Kim Ki-duk’s 6th film follows another coupling of society’s downtrodden and reveals the stages in which they perpetuate their own piteous overthrows, as well as deal with the realities of a difficult life spurred on after war, interrupted by occupation. The context of Kim Ki-duk’s dreary and often grisly account of a rural South Korean town bordering an active US army base in 1970, is critical as a contribution, but not as a singular cause, to the misery. 17 years after the armistice of 1953, South Korea finds itself having traded Japanese rule after WWII for an American occupation and continued military presence, yet to substantially find it’s footing and concrete its new north-south binary culture. Despite the centrality of its context, like a good film, ADDRESS UNKNOWN derives dramaturgy from a number of conflicts and conditions. Whittled down though, nearly every strain, every desperate scraping act, every wrenching pitiful submission in ADDRESS UNKNOWN stems from one single force – the desire to be loved.

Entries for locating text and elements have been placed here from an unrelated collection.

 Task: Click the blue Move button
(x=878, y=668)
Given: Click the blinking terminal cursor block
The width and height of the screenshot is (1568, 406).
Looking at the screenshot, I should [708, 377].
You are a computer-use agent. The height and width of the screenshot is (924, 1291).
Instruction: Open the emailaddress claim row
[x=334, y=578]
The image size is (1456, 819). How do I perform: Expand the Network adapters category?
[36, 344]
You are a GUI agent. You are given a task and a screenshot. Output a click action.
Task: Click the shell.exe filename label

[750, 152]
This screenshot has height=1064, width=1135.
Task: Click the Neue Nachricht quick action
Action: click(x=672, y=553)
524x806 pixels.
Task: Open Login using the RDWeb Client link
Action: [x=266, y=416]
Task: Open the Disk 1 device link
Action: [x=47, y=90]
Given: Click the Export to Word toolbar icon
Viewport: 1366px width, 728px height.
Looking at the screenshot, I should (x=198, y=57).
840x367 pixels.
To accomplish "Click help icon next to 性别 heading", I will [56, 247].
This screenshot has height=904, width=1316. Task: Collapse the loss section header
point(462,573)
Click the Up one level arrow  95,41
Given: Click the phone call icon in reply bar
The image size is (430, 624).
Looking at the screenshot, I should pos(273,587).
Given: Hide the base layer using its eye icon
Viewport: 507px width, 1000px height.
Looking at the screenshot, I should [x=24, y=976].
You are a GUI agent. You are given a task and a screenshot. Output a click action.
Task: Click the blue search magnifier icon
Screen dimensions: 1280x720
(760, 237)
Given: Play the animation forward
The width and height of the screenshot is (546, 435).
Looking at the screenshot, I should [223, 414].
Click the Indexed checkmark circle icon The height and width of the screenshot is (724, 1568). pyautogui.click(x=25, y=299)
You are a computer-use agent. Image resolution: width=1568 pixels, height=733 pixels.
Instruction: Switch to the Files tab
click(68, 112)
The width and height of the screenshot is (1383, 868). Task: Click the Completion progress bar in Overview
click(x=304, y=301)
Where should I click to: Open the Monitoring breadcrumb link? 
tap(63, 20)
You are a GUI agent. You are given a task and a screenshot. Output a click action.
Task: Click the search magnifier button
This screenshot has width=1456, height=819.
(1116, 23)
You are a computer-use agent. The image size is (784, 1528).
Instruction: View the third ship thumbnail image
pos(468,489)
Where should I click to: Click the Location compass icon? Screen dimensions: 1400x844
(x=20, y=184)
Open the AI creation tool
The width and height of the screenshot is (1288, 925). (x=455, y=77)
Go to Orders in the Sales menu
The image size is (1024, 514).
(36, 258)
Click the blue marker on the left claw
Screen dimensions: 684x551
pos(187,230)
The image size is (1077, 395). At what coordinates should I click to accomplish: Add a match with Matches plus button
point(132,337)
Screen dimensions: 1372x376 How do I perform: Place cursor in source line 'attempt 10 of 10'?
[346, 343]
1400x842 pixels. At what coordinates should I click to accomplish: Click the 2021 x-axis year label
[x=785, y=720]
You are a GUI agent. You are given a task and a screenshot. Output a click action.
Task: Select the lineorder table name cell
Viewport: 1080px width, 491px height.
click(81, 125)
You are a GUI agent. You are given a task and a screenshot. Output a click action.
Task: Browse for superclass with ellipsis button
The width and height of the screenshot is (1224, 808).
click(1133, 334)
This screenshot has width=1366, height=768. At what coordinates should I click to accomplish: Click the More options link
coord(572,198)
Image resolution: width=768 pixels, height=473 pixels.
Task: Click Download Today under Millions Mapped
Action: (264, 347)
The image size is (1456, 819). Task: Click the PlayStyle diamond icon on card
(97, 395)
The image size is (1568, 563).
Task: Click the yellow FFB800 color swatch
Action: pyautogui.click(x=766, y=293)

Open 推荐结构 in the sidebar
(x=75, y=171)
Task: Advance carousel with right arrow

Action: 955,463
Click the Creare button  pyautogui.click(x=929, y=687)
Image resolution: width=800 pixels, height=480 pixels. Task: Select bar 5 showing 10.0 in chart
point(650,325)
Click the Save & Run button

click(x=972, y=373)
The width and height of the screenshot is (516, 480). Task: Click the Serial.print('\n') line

Whether it is a mother living in a converted bus on the outskirts of town, sending letter after letter in a vain effort to locate her son’s father in the US, or Chang-guk the illegitimate half-black child of her and her former army boyfriend who struggles through racism, poverty, and fatherlessness. Whether it is Eu-nok, the young woman who’s right eye is blinded by her selfish brother with a homemade beebee gun and which garners her ridicule, or Ji-hum the timid near-speechless boy who pines for her, victimized by two miscreant thugs who plague him with violence and theft. Whether it is they, or any of the other characters in this film, the desire is the same.

The presence of the army base is none-the-less felt constantly, with jets and planes flying overhead like punctuations to the unfolding tragedy, English being alternately embraced and despised by locals, and soldiers filtering out into the town on recreation or drills. James, one such troubled American – more troubled than we first realize - injects himself Eu-nok’s family, using her as a cover for his drug abuse and eventually exchanging restorative eye surgery at the military hospital for her becoming his “sweetheart.” James turns out to be at the breaking-point of his sanity, is emotionally fragile, and is at complete odds with being stationed in Korea without any real conviction or understanding of his purpose. It is because of this nuance that Kim’s film is not simplistically critical of America’s post-armistice presence, but rather contains a note of complexity in the attitudes of those men and women stationed at the 38th parallel.

Amidst the sprawl, again, this cast of desperate beings strives for one utterly simple essential attainment…. Love. Love in the form of acknowledgement, acceptance, and tenderness. They hope for nothing more than a future brighter than the consuming bleakness of the winter of 1970.